在 2021/2/25 上午5:40, Jim Wilson 写道:
On Wed, Feb 24, 2021 at 6:18 AM Jiaxun Yang <jiaxun.yang@xxxxxxxxxxx
<mailto:jiaxun.yang@xxxxxxxxxxx>> wrote:
I found it's very difficult for GCC to generate this kind of pcrel_lo
expression,
RTX label_ref can't be lower into such LOW_SUM expression.
Yes, it is difficult. You need to generate a label, and put the label
number in an unspec in the auipc pattern, and then create a label_ref
to put in the addi. The fact that we have an unspec and a label_ref
means a number of optimizations get disabled, like basic block
duplication and loop unrolling, because they can't make a copy of an
instruction that uses a label as data, as they have no way to know how
to duplicate the label itself. Or at least RISC-V needs to create one
label. You probably need to create two labels.
There is a far easier way to do this, which is to just emit an
assembler macro, and let the assembler generate the labels and
relocs. This is what the RISC-V GCC port does by default. This
prevents some optimizations like scheduling the two instructions, but
enables some other optimizations like loop unrolling. So it is a
tossup. Sometimes we get better code with the assembler macro, and
sometimes we get better code by emitting the auipc and addi separately.
Thanks all,
I'll take this approach first, add "lla, dlla" pseudo-instructions to
assembler and seeking optimization
in future.
Btw I found we don't have any document for MIPS pseudo-instructions.
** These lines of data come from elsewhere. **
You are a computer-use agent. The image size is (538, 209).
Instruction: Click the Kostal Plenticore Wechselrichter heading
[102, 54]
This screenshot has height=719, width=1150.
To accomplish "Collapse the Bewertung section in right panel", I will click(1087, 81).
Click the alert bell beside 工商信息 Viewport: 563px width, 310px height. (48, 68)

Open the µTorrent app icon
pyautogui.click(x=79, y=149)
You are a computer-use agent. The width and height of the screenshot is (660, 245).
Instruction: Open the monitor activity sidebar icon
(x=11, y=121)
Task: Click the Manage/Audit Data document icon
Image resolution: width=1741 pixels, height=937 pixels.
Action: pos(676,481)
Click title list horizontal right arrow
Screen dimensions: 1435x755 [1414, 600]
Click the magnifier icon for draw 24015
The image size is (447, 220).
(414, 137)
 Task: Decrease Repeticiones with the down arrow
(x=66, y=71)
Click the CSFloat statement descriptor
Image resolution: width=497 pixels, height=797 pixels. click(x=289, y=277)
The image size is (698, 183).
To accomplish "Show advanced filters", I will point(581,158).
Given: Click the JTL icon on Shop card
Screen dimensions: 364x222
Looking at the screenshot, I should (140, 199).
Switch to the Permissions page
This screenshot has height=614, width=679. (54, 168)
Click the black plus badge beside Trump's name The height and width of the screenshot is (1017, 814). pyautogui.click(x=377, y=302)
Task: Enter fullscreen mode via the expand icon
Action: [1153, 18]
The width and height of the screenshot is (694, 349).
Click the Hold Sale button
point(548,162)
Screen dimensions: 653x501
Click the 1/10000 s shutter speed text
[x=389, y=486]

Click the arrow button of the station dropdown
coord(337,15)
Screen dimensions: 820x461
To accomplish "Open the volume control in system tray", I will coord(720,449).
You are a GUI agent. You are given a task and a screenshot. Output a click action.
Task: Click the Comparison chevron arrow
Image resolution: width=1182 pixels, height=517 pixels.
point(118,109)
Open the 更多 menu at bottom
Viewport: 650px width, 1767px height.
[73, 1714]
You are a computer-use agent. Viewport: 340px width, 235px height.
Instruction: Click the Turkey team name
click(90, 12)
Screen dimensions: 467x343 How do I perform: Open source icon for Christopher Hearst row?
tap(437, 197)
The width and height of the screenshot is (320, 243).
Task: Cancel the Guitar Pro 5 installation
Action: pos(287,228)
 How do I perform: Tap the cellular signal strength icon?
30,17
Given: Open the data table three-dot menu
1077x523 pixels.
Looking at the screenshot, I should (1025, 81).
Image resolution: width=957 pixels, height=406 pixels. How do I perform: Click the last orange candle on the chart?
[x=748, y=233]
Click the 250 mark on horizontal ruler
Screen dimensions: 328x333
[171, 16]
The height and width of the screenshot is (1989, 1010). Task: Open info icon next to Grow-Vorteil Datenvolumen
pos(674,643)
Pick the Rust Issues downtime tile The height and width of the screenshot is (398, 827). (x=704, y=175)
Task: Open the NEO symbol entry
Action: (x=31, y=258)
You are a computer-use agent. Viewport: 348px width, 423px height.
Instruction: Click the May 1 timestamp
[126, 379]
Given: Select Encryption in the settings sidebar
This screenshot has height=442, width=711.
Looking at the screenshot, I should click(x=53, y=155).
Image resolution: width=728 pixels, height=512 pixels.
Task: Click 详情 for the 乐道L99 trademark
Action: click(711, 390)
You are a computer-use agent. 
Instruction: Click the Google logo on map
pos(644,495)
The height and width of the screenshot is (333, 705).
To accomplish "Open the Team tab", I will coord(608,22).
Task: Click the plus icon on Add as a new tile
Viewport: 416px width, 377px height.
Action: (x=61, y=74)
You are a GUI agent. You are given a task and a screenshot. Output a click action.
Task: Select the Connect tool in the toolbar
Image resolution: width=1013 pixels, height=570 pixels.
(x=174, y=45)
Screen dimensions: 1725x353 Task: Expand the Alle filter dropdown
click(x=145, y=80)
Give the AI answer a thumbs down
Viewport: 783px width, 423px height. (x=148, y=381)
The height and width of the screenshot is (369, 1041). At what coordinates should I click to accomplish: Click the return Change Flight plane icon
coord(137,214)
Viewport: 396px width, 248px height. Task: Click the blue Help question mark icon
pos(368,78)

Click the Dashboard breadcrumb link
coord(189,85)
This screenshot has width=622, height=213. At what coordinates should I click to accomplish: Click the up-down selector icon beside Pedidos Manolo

RISC-V put them in ISA manual
but it is not the case for MIPS. Is it possible to have one in binutils?
The RISC-V gcc port can emit the auipc/addi with
-mexplicit-relocs -mcode-model=medany, but this is known to sometimes
fail. The problem is that if you have an 8-byte variable with 8-byte
alignment, and try to load it with 2 4-byte loads, gcc knows that
offset+4 must be safe from overflow because the data is 8-byte
aligned. However, when you use a pc-relative offset that is data
address-code address, the offset is only as aligned as the code is.
RISC-V has 2-byte instruction alignment with the C extension. So if
you have offset+4 and offset is only 2-byte aligned, it is possible
that offset+4 may overflow the add immediate field. The same thing
can happen with 16-byte data that is 16-byte aligned, accessed with
two 8-byte loads. There is no easy software solution. We just emit a
linker error in that case as we can't do anything else. I think this
would work better if auipc cleared some low bits of the result, in
which case the pc-relative offset would have enough alignment to
prevent overflow when adding small offsets, but it is far too late to
change how the RISC-V auipc works.
Got your point, thanks for the remainder!
If it looks infeasible for GCC side, another option would be adding
RISC-V style
%pcrel_{hi,lo} modifier at assembler side. We can add another pair of
modifier
like %pcrel_paired_{hi,lo} to implement the behavior. Would it be
a good
idea?
I wouldn't recommend following the RISC-V approach for the relocation.
Thanks.
- Jiaxun
Jim